>>>

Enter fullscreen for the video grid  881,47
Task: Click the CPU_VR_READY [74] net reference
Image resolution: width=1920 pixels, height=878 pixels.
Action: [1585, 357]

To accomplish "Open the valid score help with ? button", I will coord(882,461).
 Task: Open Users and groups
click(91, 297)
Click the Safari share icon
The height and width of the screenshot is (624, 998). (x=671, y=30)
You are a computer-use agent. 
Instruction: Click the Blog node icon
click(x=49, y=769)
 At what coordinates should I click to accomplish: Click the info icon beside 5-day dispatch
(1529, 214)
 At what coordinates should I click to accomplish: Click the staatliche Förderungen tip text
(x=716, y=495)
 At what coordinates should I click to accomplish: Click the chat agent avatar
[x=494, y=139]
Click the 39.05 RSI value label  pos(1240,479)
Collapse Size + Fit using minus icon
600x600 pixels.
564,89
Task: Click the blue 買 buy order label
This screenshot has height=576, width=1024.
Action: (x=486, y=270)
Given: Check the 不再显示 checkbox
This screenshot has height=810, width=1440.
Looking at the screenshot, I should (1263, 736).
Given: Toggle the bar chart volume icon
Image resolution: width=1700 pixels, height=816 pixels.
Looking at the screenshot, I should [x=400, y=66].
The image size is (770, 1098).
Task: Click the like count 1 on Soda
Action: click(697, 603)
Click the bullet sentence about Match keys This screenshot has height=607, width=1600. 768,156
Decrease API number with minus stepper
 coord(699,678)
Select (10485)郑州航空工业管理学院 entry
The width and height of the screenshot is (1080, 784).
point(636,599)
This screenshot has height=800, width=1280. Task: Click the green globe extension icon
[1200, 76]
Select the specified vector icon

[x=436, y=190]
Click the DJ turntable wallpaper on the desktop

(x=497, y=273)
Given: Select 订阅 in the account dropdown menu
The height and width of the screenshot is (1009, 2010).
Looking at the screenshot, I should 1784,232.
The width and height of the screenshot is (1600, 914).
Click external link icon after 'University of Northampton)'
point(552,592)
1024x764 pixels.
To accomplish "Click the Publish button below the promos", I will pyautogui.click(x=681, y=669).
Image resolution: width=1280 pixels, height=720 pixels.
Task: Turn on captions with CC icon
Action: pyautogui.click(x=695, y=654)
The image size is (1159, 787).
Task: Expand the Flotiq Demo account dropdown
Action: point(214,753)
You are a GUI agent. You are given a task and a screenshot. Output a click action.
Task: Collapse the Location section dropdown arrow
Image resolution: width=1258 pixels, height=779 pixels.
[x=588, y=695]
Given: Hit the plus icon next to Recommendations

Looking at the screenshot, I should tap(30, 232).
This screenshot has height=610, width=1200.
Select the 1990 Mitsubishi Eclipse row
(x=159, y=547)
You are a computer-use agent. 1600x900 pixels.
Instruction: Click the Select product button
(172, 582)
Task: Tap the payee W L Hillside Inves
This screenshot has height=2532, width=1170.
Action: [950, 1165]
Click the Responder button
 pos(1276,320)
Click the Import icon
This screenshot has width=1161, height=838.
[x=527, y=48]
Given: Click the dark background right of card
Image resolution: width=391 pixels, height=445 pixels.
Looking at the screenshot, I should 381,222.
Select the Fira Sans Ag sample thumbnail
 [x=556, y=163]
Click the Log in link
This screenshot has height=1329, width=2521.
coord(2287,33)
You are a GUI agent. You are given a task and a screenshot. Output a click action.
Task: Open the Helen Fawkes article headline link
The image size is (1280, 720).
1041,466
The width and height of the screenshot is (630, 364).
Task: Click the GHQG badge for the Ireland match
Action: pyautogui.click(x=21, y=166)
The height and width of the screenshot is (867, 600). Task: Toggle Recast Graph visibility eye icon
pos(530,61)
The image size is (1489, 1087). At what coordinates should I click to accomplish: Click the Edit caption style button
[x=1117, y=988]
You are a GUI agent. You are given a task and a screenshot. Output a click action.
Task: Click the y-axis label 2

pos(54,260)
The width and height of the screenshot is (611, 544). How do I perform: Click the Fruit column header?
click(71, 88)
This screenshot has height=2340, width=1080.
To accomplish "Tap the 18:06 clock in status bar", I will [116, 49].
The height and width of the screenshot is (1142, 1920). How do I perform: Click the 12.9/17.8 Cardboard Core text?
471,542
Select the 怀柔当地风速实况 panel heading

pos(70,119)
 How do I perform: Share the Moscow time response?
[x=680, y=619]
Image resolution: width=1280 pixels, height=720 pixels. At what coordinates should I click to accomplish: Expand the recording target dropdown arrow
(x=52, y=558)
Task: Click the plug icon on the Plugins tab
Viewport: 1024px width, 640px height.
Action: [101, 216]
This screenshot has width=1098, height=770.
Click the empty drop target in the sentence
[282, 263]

<<<

**Work request**
The records above should be repeated word for word.

**Result below**
Enter fullscreen for the video grid  881,47
Task: Click the CPU_VR_READY [74] net reference
Image resolution: width=1920 pixels, height=878 pixels.
Action: [1585, 357]

To accomplish "Open the valid score help with ? button", I will coord(882,461).
 Task: Open Users and groups
click(91, 297)
Click the Safari share icon
The height and width of the screenshot is (624, 998). (x=671, y=30)
You are a computer-use agent. 
Instruction: Click the Blog node icon
click(x=49, y=769)
 At what coordinates should I click to accomplish: Click the info icon beside 5-day dispatch
(1529, 214)
 At what coordinates should I click to accomplish: Click the staatliche Förderungen tip text
(x=716, y=495)
 At what coordinates should I click to accomplish: Click the chat agent avatar
[x=494, y=139]
Click the 39.05 RSI value label  pos(1240,479)
Collapse Size + Fit using minus icon
600x600 pixels.
564,89
Task: Click the blue 買 buy order label
This screenshot has height=576, width=1024.
Action: (x=486, y=270)
Given: Check the 不再显示 checkbox
This screenshot has height=810, width=1440.
Looking at the screenshot, I should (1263, 736).
Given: Toggle the bar chart volume icon
Image resolution: width=1700 pixels, height=816 pixels.
Looking at the screenshot, I should [x=400, y=66].
The image size is (770, 1098).
Task: Click the like count 1 on Soda
Action: click(697, 603)
Click the bullet sentence about Match keys This screenshot has height=607, width=1600. 768,156
Decrease API number with minus stepper
 coord(699,678)
Select (10485)郑州航空工业管理学院 entry
The width and height of the screenshot is (1080, 784).
point(636,599)
This screenshot has height=800, width=1280. Task: Click the green globe extension icon
[1200, 76]
Select the specified vector icon

[x=436, y=190]
Click the DJ turntable wallpaper on the desktop

(x=497, y=273)
Given: Select 订阅 in the account dropdown menu
The height and width of the screenshot is (1009, 2010).
Looking at the screenshot, I should 1784,232.
The width and height of the screenshot is (1600, 914).
Click external link icon after 'University of Northampton)'
point(552,592)
1024x764 pixels.
To accomplish "Click the Publish button below the promos", I will pyautogui.click(x=681, y=669).
Image resolution: width=1280 pixels, height=720 pixels.
Task: Turn on captions with CC icon
Action: pyautogui.click(x=695, y=654)
The image size is (1159, 787).
Task: Expand the Flotiq Demo account dropdown
Action: point(214,753)
You are a GUI agent. You are given a task and a screenshot. Output a click action.
Task: Collapse the Location section dropdown arrow
Image resolution: width=1258 pixels, height=779 pixels.
[x=588, y=695]
Given: Hit the plus icon next to Recommendations

Looking at the screenshot, I should tap(30, 232).
This screenshot has height=610, width=1200.
Select the 1990 Mitsubishi Eclipse row
(x=159, y=547)
You are a computer-use agent. 1600x900 pixels.
Instruction: Click the Select product button
(172, 582)
Task: Tap the payee W L Hillside Inves
This screenshot has height=2532, width=1170.
Action: [950, 1165]
Click the Responder button
 pos(1276,320)
Click the Import icon
This screenshot has width=1161, height=838.
[x=527, y=48]
Given: Click the dark background right of card
Image resolution: width=391 pixels, height=445 pixels.
Looking at the screenshot, I should 381,222.
Select the Fira Sans Ag sample thumbnail
 [x=556, y=163]
Click the Log in link
This screenshot has height=1329, width=2521.
coord(2287,33)
You are a GUI agent. You are given a task and a screenshot. Output a click action.
Task: Open the Helen Fawkes article headline link
The image size is (1280, 720).
1041,466
The width and height of the screenshot is (630, 364).
Task: Click the GHQG badge for the Ireland match
Action: pyautogui.click(x=21, y=166)
The height and width of the screenshot is (867, 600). Task: Toggle Recast Graph visibility eye icon
pos(530,61)
The image size is (1489, 1087). At what coordinates should I click to accomplish: Click the Edit caption style button
[x=1117, y=988]
You are a GUI agent. You are given a task and a screenshot. Output a click action.
Task: Click the y-axis label 2

pos(54,260)
The width and height of the screenshot is (611, 544). How do I perform: Click the Fruit column header?
click(71, 88)
This screenshot has height=2340, width=1080.
To accomplish "Tap the 18:06 clock in status bar", I will [116, 49].
The height and width of the screenshot is (1142, 1920). How do I perform: Click the 12.9/17.8 Cardboard Core text?
471,542
Select the 怀柔当地风速实况 panel heading

pos(70,119)
 How do I perform: Share the Moscow time response?
[x=680, y=619]
Image resolution: width=1280 pixels, height=720 pixels. At what coordinates should I click to accomplish: Expand the recording target dropdown arrow
(x=52, y=558)
Task: Click the plug icon on the Plugins tab
Viewport: 1024px width, 640px height.
Action: [101, 216]
This screenshot has width=1098, height=770.
Click the empty drop target in the sentence
[282, 263]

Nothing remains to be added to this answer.